- _Task requirements_
For the data below, please report each line where the word "value" is found.

- _Extracted entries_
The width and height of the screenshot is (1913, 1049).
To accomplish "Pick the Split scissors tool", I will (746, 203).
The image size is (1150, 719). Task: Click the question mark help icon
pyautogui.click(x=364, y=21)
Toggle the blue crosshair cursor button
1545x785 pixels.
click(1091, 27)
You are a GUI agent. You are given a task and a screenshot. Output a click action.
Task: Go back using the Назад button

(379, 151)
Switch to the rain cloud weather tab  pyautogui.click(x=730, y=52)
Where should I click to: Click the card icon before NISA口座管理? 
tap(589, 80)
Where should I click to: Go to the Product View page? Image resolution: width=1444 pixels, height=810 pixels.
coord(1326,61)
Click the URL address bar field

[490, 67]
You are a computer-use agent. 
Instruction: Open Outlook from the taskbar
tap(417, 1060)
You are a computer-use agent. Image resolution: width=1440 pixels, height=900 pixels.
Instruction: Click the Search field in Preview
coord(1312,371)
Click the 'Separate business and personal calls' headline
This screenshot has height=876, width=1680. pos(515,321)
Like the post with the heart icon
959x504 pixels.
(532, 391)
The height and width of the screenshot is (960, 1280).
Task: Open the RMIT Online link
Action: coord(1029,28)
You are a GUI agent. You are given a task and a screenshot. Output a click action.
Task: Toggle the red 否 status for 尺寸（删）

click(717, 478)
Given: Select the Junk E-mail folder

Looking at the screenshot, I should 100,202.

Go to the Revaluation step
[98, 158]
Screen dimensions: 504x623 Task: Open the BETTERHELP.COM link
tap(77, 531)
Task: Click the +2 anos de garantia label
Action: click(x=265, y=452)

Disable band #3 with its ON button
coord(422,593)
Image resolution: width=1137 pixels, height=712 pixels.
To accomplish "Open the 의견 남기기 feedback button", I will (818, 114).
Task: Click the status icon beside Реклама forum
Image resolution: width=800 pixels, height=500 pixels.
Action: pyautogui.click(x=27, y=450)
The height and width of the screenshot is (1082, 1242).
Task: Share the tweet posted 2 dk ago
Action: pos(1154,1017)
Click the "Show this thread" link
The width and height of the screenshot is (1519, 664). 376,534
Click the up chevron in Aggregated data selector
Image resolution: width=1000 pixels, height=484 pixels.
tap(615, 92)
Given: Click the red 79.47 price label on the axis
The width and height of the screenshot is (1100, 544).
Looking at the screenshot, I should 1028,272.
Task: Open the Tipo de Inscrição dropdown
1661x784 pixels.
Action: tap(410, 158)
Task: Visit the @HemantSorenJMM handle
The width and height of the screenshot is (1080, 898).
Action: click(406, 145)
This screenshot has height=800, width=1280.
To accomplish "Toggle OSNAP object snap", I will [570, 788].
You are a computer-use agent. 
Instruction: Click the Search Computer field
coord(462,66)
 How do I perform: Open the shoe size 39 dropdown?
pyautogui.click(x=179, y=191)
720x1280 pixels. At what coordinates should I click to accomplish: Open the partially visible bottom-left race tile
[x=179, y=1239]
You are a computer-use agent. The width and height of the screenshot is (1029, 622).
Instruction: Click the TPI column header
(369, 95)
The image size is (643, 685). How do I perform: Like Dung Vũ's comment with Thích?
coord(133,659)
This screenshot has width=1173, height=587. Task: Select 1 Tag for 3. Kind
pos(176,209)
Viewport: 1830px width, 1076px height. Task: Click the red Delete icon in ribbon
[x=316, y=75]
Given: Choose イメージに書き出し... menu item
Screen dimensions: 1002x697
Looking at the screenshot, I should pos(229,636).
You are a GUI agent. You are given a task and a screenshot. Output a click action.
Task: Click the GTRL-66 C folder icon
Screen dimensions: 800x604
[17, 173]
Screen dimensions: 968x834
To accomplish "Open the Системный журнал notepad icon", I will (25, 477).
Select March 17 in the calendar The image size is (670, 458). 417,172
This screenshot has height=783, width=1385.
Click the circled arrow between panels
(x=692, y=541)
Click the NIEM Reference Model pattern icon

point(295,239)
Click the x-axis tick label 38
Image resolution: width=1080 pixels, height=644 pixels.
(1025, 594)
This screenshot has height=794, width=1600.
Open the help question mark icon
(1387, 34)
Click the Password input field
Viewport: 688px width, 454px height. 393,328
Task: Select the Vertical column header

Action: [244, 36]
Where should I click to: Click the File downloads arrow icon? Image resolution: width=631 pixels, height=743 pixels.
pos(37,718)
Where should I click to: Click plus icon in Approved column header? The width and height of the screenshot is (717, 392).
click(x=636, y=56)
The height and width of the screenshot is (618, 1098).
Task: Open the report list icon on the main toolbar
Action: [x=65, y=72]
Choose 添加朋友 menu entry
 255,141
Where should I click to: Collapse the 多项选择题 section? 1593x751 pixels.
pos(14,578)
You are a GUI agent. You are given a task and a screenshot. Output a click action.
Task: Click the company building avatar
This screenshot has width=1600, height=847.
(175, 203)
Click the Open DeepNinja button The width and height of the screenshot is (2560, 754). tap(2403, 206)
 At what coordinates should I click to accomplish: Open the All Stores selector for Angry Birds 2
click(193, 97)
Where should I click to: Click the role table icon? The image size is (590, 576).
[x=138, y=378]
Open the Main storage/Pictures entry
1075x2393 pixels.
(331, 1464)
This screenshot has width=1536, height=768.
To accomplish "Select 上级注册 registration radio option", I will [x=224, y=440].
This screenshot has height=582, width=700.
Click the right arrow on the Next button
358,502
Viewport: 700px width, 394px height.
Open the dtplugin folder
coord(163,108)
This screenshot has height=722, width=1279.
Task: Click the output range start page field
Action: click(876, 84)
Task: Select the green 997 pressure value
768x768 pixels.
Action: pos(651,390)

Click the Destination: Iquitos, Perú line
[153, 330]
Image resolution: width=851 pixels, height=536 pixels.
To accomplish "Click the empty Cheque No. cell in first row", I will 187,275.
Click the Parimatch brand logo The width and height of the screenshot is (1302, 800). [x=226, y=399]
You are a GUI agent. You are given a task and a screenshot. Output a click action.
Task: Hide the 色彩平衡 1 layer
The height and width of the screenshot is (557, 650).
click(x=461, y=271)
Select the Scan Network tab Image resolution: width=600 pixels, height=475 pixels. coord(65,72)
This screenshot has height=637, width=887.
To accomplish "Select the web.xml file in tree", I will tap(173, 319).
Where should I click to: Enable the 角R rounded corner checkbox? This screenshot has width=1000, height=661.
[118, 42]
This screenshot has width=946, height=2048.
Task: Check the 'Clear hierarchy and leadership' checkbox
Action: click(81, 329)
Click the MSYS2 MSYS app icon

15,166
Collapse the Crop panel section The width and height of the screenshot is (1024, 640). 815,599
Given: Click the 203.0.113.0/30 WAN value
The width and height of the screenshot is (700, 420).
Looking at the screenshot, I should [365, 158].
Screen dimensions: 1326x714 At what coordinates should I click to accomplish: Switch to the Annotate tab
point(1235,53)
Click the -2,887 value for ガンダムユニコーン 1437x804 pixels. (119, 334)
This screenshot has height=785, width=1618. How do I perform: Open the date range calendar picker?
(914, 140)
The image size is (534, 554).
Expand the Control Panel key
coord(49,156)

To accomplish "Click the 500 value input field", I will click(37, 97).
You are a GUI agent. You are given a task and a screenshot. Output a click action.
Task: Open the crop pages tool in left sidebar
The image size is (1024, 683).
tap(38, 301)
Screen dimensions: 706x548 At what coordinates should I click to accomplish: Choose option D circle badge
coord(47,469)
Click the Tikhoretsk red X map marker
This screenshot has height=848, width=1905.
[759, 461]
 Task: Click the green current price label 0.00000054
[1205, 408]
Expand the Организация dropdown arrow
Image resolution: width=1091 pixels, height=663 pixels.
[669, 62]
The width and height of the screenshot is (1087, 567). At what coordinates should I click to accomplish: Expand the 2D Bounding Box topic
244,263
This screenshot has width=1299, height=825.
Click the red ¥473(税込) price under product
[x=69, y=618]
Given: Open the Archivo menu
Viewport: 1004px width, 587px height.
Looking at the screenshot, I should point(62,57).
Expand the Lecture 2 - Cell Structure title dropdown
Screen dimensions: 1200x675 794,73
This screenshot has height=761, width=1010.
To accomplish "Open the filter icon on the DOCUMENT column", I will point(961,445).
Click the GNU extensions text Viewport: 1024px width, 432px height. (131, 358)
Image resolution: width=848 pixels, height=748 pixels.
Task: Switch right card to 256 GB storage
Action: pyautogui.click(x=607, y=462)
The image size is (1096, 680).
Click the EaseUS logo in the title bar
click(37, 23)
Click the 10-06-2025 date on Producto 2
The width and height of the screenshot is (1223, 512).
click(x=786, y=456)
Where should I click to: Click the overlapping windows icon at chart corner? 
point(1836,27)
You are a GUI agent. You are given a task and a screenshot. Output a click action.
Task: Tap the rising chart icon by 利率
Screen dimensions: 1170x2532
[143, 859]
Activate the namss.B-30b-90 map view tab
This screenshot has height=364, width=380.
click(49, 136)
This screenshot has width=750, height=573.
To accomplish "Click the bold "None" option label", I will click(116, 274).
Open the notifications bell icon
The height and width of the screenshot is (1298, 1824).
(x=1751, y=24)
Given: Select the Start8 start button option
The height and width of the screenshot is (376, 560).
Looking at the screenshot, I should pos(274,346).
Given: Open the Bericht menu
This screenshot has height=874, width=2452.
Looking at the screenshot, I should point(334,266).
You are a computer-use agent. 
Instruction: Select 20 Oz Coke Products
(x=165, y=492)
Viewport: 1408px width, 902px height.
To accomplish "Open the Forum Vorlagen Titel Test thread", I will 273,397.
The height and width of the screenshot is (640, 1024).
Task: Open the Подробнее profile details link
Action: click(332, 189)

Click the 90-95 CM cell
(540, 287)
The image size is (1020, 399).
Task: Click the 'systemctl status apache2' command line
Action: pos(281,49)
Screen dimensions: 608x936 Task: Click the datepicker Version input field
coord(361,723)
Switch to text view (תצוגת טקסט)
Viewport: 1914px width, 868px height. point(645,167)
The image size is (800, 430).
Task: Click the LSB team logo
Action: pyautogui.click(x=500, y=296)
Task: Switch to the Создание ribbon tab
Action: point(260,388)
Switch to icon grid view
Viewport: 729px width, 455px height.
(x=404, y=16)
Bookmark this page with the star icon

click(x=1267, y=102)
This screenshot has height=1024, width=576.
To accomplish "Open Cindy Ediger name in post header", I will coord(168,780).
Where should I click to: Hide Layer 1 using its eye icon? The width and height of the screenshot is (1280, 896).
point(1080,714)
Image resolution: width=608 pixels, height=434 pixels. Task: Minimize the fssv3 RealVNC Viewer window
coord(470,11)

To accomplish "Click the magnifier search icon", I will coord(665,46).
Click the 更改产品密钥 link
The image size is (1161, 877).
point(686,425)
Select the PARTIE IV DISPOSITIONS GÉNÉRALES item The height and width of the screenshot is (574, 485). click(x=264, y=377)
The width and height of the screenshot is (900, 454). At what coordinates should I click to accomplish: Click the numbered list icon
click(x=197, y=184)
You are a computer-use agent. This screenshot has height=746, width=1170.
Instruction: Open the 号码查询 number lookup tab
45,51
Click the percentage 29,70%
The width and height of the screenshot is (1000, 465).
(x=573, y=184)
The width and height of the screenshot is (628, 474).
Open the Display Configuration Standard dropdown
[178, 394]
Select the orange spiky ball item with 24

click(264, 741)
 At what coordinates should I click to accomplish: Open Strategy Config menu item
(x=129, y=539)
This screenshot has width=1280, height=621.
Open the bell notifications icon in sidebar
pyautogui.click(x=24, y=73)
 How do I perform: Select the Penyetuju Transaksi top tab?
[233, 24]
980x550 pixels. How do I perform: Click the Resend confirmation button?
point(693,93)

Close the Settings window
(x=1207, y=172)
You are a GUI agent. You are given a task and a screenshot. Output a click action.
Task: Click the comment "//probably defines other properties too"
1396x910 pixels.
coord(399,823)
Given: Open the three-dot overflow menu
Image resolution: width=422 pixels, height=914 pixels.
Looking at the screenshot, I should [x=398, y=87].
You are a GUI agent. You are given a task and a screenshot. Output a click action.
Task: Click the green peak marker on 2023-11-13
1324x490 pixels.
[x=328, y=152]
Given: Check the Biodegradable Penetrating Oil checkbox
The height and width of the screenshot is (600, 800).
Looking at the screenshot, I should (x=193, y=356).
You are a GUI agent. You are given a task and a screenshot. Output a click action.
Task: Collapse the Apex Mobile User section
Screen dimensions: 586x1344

- _Solution_
Task: Select the green 997 pressure value
Given: Click the 203.0.113.0/30 WAN value
Click the -2,887 value for ガンダムユニコーン 1437x804 pixels. (119, 334)
To accomplish "Click the 500 value input field", I will click(37, 97).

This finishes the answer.